Amazon Managed Streaming Summary
Another analytics service you will see is Amazon Managed Streaming for Apache Kafka, also called Amazon MSK.
what is Kafka?
Well, Kafka is an alternative to Amazon Kinesis.
Kafka and Kinesis both allow you to stream data.
So, MSK is the ability to get a fully-managed Kafka cluster on AWS, and it allows you to create, update and delete clusters on the fly.
And MSK is going to create and manage Kafka broker nodes and Zookeeper broker nodes in your cluster for you and you deploy the cluster in your VPC, across multiple AZ, up to three for high availability.
You also have automatic recovery from common Kafka failures and the data is stored on EBS volumes for as long as you want.
It’s very difficult to set up Apache Kafka and the fact you can just do one click and then deploy Kafka on AWS is great and this is the Amazon MSK service.
So on top of it, you have the option to use MSK Serverless, and this is that you run Apache Kafka on MSK, but this time you don’t provision servers, you don’t manage capacity, automatically MSK will provision resources and scale, compute and storage for you.
So what is Apache Kafka then?
Apache Kafka is a way for you to stream data and a Kafka cluster is made of multiple brokers and then you will have producers that will produce data and so they will have to ingest data from places, such as Kinesis, IoT RDS, et cetera, et cetera, and they will send the data directly into a Kafka topic that is going to be fully replicated into other brokers.
Now, this Kafka topic is having real-time streaming of data and consumers will pull from the topic to consume the data itself and then your consumer can do whatever he wants, process it or send it to various destinations, such as EMR, S3, SageMaker, Kinesis and RDS.
So the idea is that Kafka is quite similar to Kinesis, but there are differences to look out for.
So what are the differences between Kinesis Data Streams and Amazon MSK?
Well, in Kinesis Data Streams, you have one megabyte message limit, which is the default in Amazon MSK, but you can configure it for a higher message retention, for example, 10 megabytes.
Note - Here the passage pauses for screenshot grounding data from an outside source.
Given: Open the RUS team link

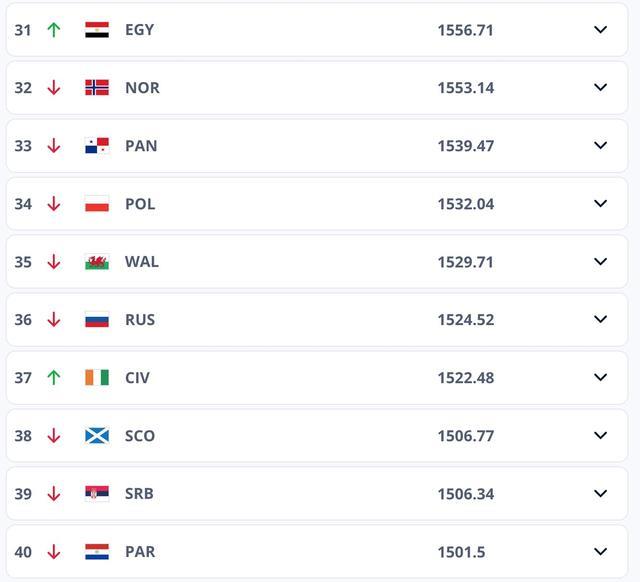Looking at the screenshot, I should click(x=140, y=320).
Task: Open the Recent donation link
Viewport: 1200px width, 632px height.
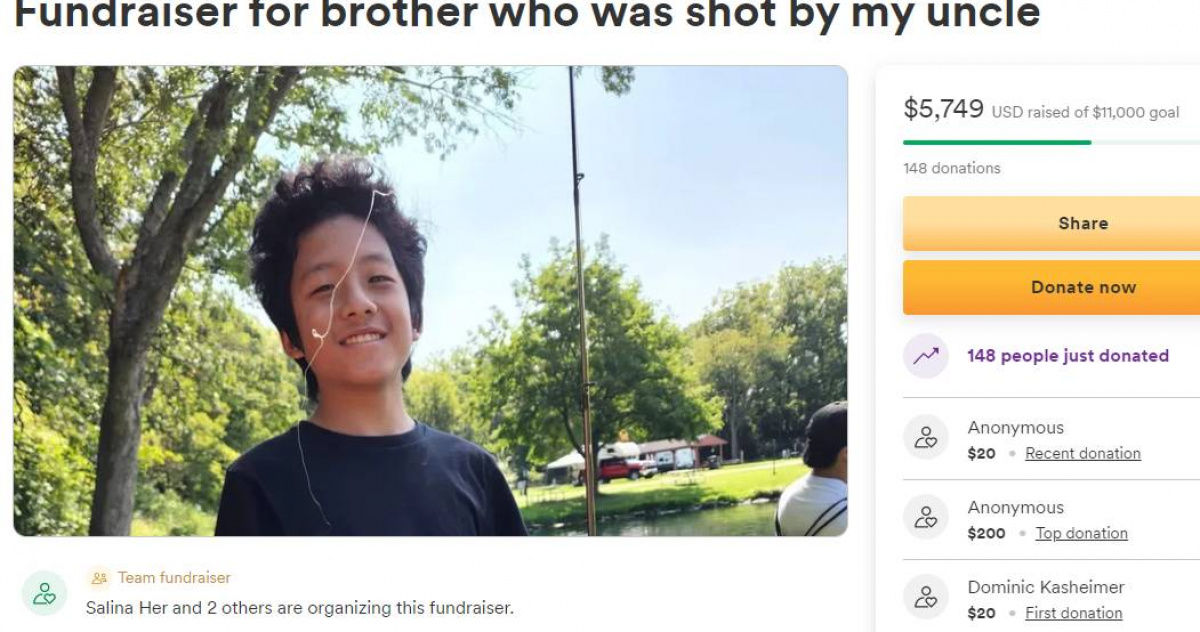Action: tap(1083, 453)
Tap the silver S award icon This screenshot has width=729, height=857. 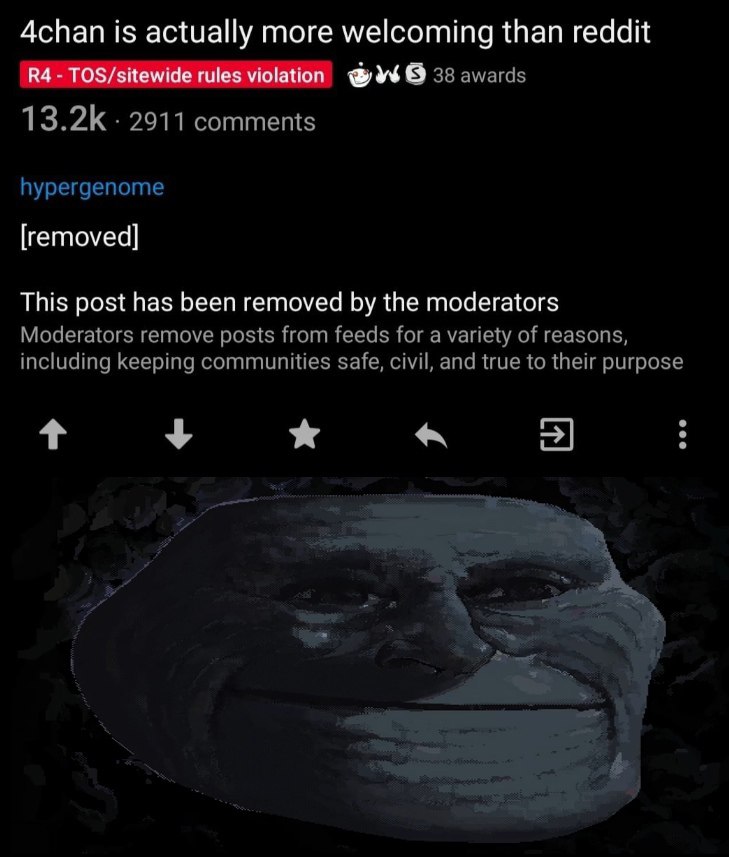click(418, 74)
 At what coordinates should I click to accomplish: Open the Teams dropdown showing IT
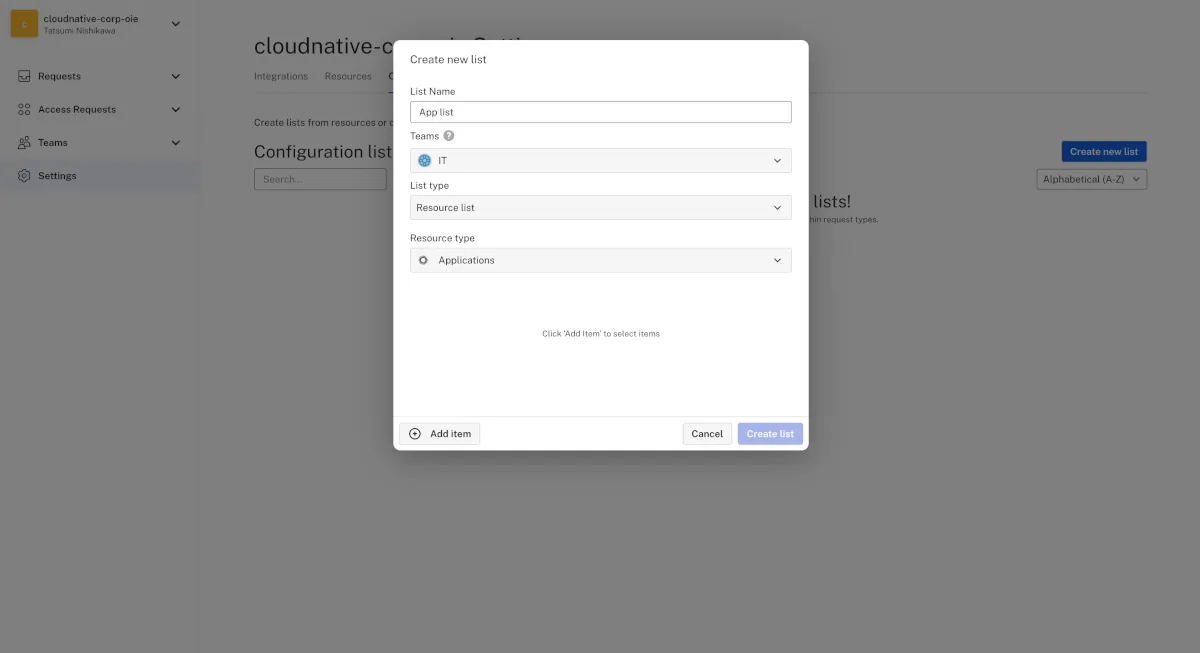(x=600, y=160)
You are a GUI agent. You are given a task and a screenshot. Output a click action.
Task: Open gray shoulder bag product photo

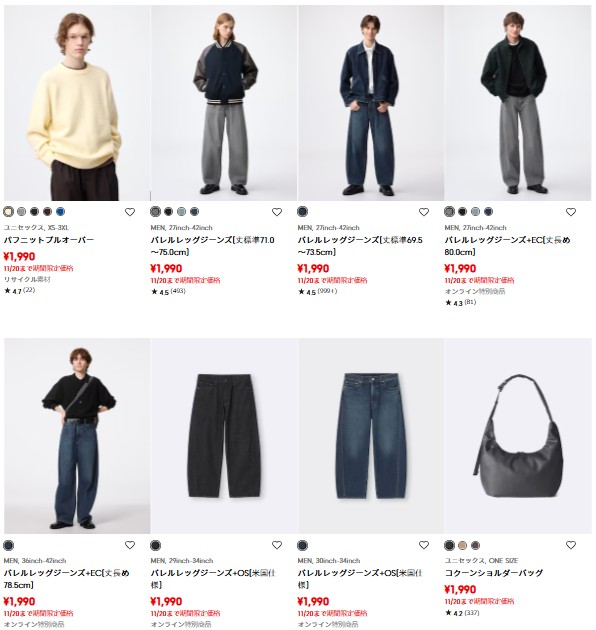pos(518,436)
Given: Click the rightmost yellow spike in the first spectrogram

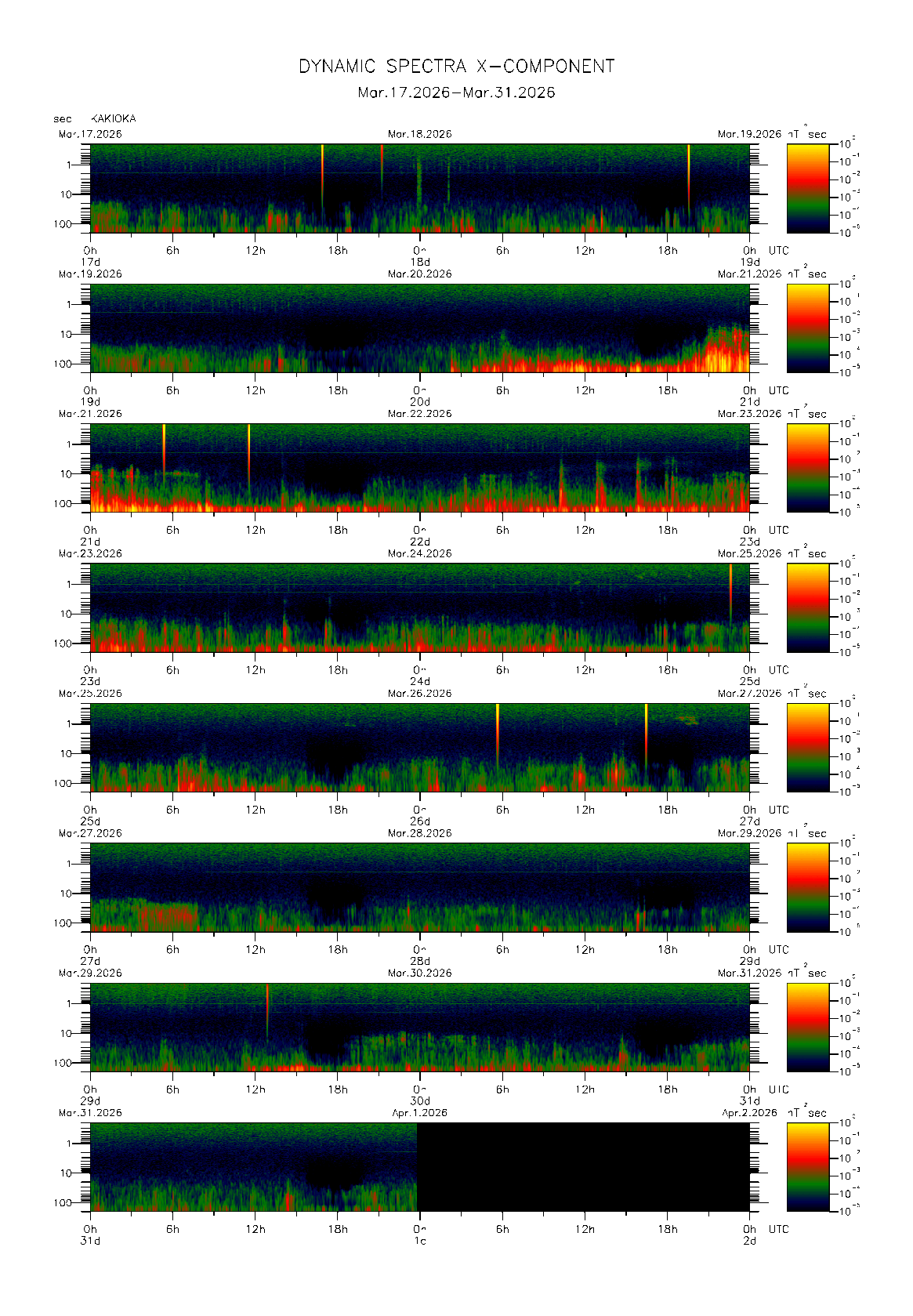Looking at the screenshot, I should pos(689,169).
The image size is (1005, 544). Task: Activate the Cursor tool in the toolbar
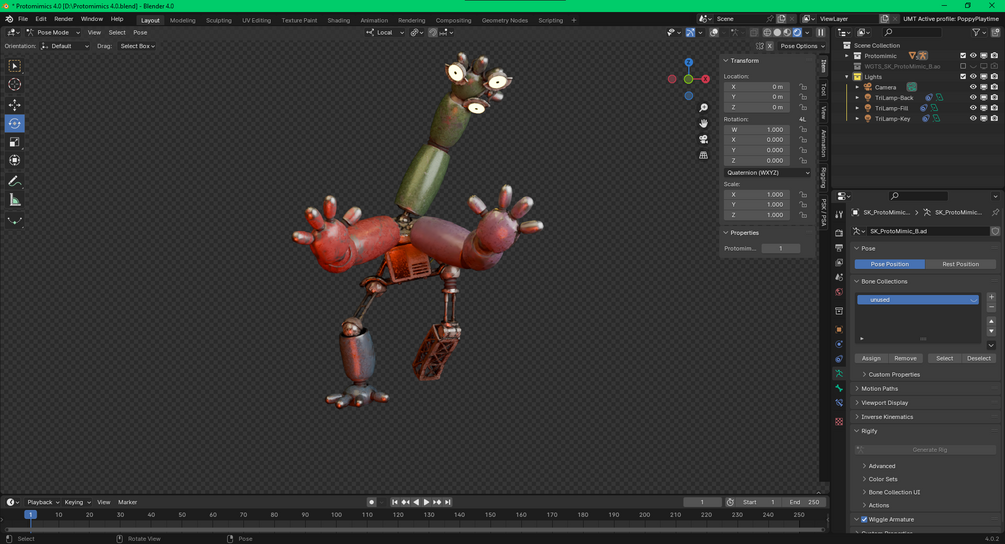coord(14,84)
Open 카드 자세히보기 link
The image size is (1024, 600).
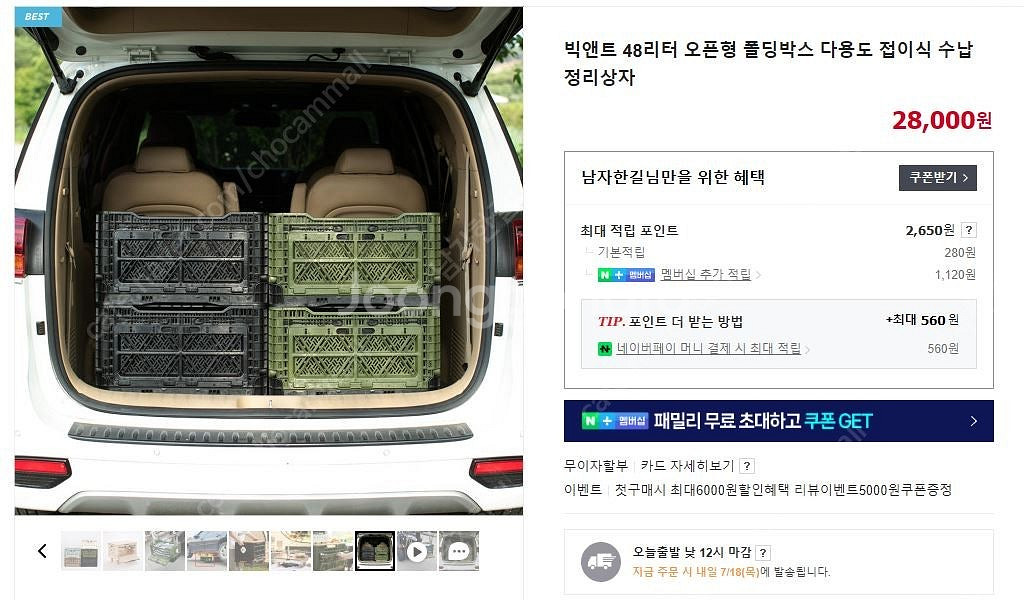687,466
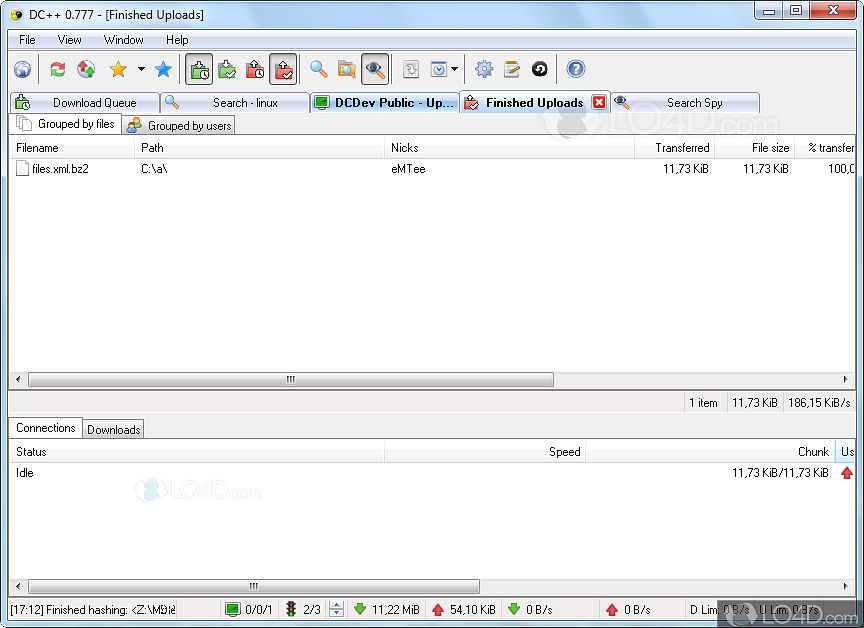
Task: Open the Public Hubs list icon
Action: click(21, 69)
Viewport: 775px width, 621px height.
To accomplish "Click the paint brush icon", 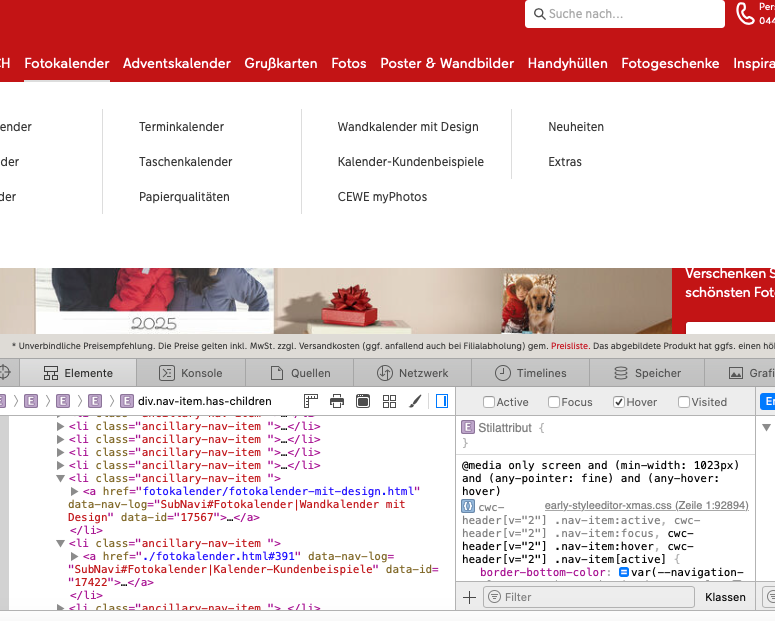I will (x=415, y=401).
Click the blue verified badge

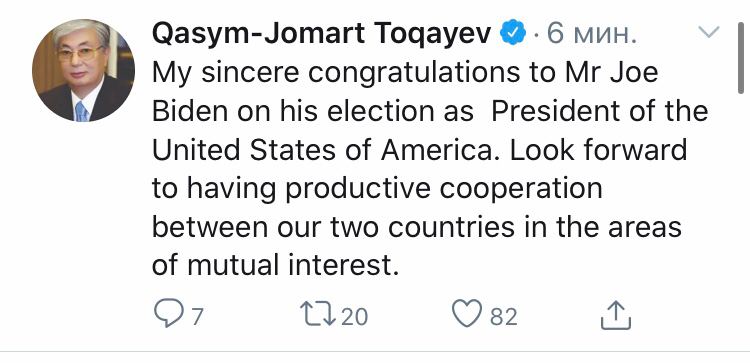513,33
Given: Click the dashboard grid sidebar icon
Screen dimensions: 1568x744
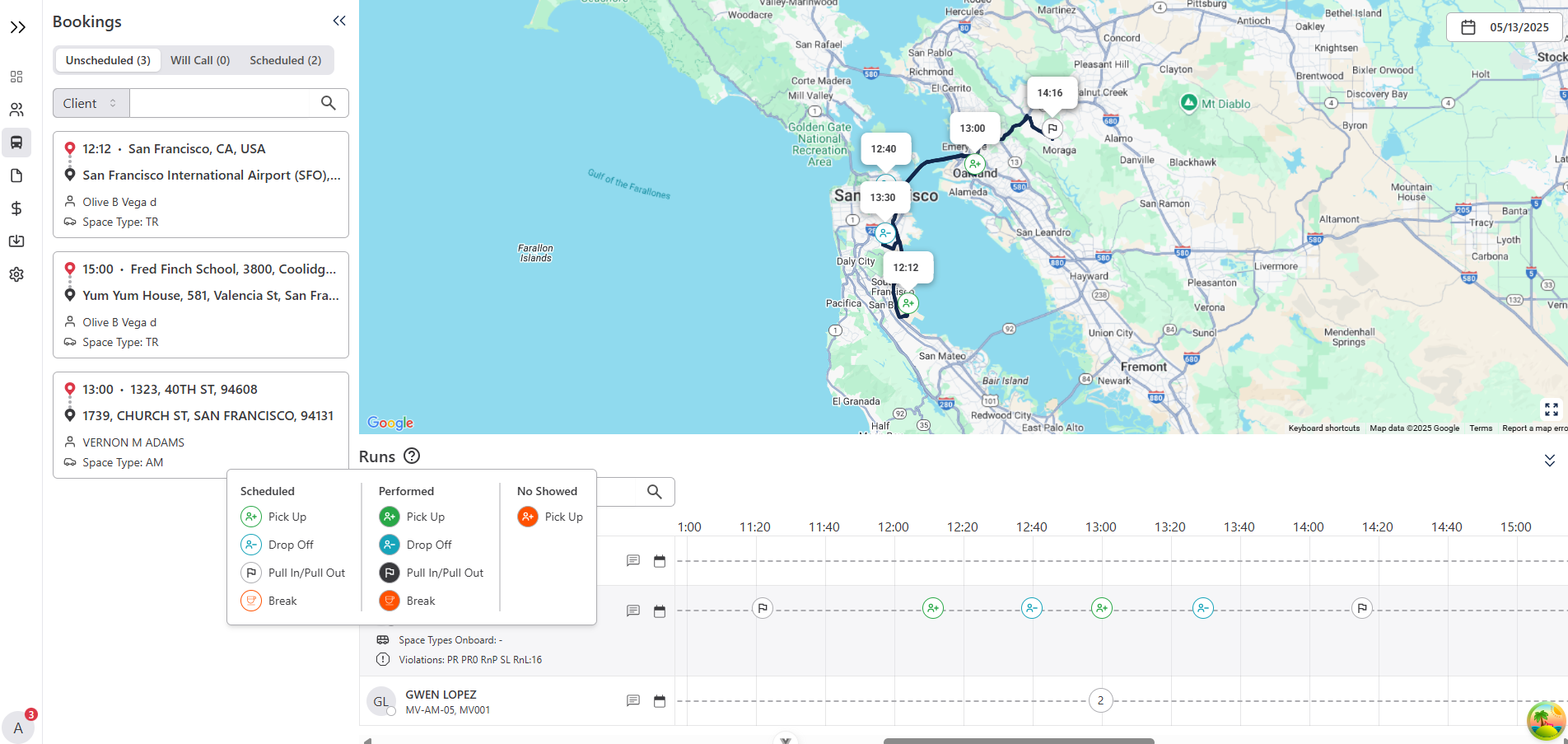Looking at the screenshot, I should point(16,77).
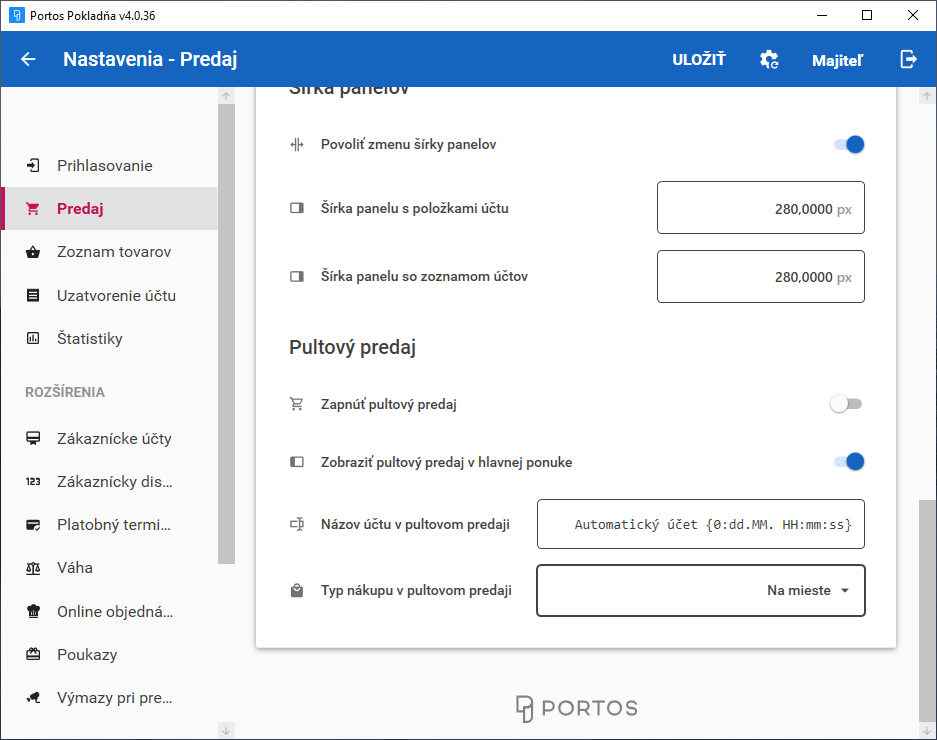The height and width of the screenshot is (740, 937).
Task: Open Typ nákupu v pultovom predaji dropdown
Action: [700, 590]
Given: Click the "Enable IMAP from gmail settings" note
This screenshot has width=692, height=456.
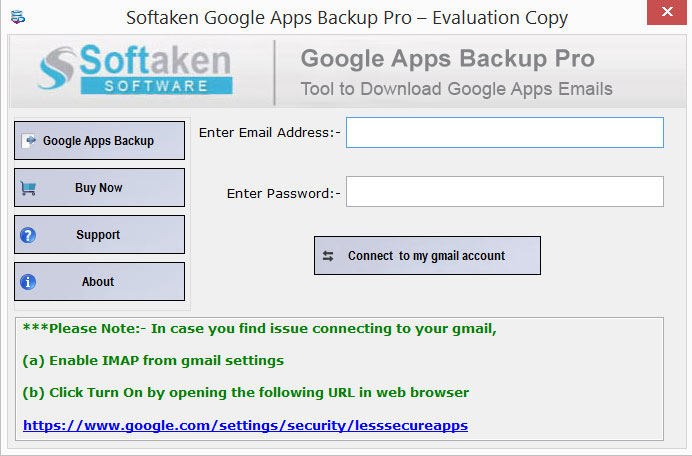Looking at the screenshot, I should (166, 361).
You can have Data Streams with Shards in Kinesis Data Streams or in MSK, it’s called Kafka Topics with Partitions, but the concept are sort of similar.
To scale Kinesis Data Stream, you need to do Shard Splitting and to scale it down Merging.
But in Amazon MSK to scale a topic, you can only add partitions.
You cannot remove partitions.
You have in-flight encryption for Kinesis data streams and then you have either plain text or TLS in-flight encryption for MSK.
You get at-risk encryption for both of these clusters and, in the exam level, this is enough.